Research on actinide materials, both basic and applied, has been greatly advanced by the general techniques available from high-intensity photon beams from x-ray synchrotron sources. The most important single reason is that such x-ray sources can work with minute (e.g., microgram) samples, and at this level the radioactive hazards of actinides are significantly reduced. The form and encapsulation procedures used for different techniques are discussed, followed by the basic theory for interpreting the results.

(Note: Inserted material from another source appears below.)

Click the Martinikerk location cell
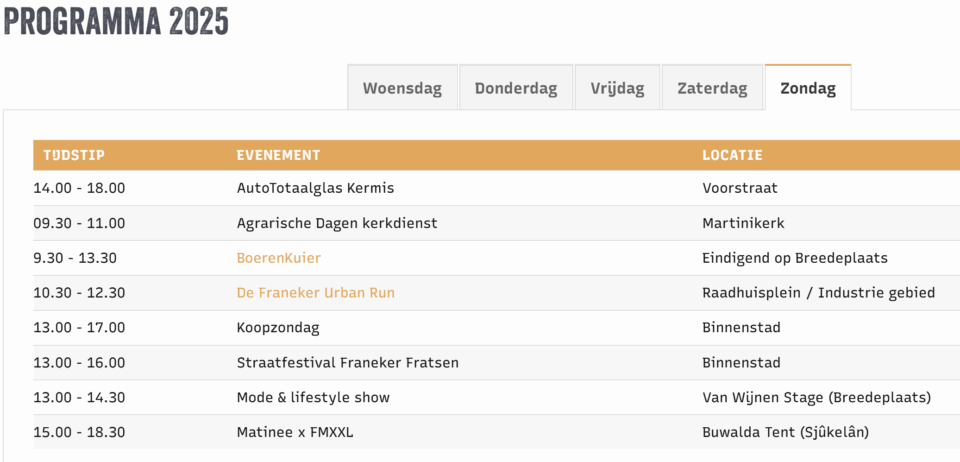The height and width of the screenshot is (462, 960). pos(742,223)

To demonstrate the potential of synchrotron radiation techniques for the study of lattice and electronic structure, hybridization effects, multipolar order, and lattice dynamics in actinide materials, a selection of x-ray diffraction, resonant elastic x-ray scattering, x-ray magnetic circular dichroism, resonant and nonresonant inelastic scattering, dispersive inelastic x-ray scattering, and conventional and resonant photoemission experiments are reviewed.

中文翻译：

---

同步辐射技术及其在锕系材料中的应用

X射线同步加速器源高强度光子束的通用技术极大地推进了锕系材料的基础和应用研究。最重要的一个原因是，此类 X 射线源可以处理微小（例如微克）样品，并且在此水平下，锕系元素的放射性危害显着降低。讨论了用于不同技术的形式和封装程序，然后是解释结果的基本理论。为了展示同步加速器辐射技术在锕系材料的晶格和电子结构、杂化效应、多极序和晶格动力学研究中的潜力，选择了 X 射线衍射、共振弹性 X 射线散射、X 射线磁圆回顾了二色性、共振和非共振非弹性散射、色散非弹性 X 射线散射以及常规和共振光电发射实验。